What you need to do: Every entry below needs to be repeated exactly.

[Data listing]

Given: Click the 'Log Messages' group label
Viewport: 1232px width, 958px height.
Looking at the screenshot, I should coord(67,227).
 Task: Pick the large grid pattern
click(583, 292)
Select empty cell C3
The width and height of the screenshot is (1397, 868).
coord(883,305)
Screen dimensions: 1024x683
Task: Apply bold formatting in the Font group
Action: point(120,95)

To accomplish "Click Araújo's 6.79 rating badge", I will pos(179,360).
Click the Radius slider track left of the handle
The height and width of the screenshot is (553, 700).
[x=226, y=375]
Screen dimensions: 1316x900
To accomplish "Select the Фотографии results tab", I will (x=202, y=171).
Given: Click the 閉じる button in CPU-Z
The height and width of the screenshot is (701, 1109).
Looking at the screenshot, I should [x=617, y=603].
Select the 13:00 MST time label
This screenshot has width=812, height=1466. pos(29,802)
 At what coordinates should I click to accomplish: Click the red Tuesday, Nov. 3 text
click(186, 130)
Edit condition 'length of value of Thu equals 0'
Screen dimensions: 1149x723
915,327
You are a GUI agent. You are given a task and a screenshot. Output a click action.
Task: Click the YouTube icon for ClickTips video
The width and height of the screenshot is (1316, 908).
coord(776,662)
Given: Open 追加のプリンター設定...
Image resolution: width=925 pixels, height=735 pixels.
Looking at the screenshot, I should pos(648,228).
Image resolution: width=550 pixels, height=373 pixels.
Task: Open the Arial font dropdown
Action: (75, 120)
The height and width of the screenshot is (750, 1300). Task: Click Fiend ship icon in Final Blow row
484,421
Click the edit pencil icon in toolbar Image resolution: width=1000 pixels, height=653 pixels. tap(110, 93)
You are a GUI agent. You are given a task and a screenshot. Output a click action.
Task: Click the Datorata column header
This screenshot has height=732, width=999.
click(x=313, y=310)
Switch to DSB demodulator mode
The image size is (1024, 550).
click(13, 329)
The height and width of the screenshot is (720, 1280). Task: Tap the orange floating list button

[/Data listing]

Solution for this exercise:
Given: Click the 'Log Messages' group label
Viewport: 1232px width, 958px height.
Looking at the screenshot, I should coord(67,227).
 Task: Pick the large grid pattern
click(583, 292)
Select empty cell C3
The width and height of the screenshot is (1397, 868).
coord(883,305)
Screen dimensions: 1024x683
Task: Apply bold formatting in the Font group
Action: point(120,95)

To accomplish "Click Araújo's 6.79 rating badge", I will pos(179,360).
Click the Radius slider track left of the handle
The height and width of the screenshot is (553, 700).
[x=226, y=375]
Screen dimensions: 1316x900
To accomplish "Select the Фотографии results tab", I will (x=202, y=171).
Given: Click the 閉じる button in CPU-Z
The height and width of the screenshot is (701, 1109).
Looking at the screenshot, I should [x=617, y=603].
Select the 13:00 MST time label
This screenshot has width=812, height=1466. pos(29,802)
 At what coordinates should I click to accomplish: Click the red Tuesday, Nov. 3 text
click(186, 130)
Edit condition 'length of value of Thu equals 0'
Screen dimensions: 1149x723
915,327
You are a GUI agent. You are given a task and a screenshot. Output a click action.
Task: Click the YouTube icon for ClickTips video
The width and height of the screenshot is (1316, 908).
coord(776,662)
Given: Open 追加のプリンター設定...
Image resolution: width=925 pixels, height=735 pixels.
Looking at the screenshot, I should pos(648,228).
Image resolution: width=550 pixels, height=373 pixels.
Task: Open the Arial font dropdown
Action: (75, 120)
The height and width of the screenshot is (750, 1300). Task: Click Fiend ship icon in Final Blow row
484,421
Click the edit pencil icon in toolbar Image resolution: width=1000 pixels, height=653 pixels. tap(110, 93)
You are a GUI agent. You are given a task and a screenshot. Output a click action.
Task: Click the Datorata column header
This screenshot has height=732, width=999.
click(x=313, y=310)
Switch to DSB demodulator mode
The image size is (1024, 550).
click(13, 329)
The height and width of the screenshot is (720, 1280). Task: Tap the orange floating list button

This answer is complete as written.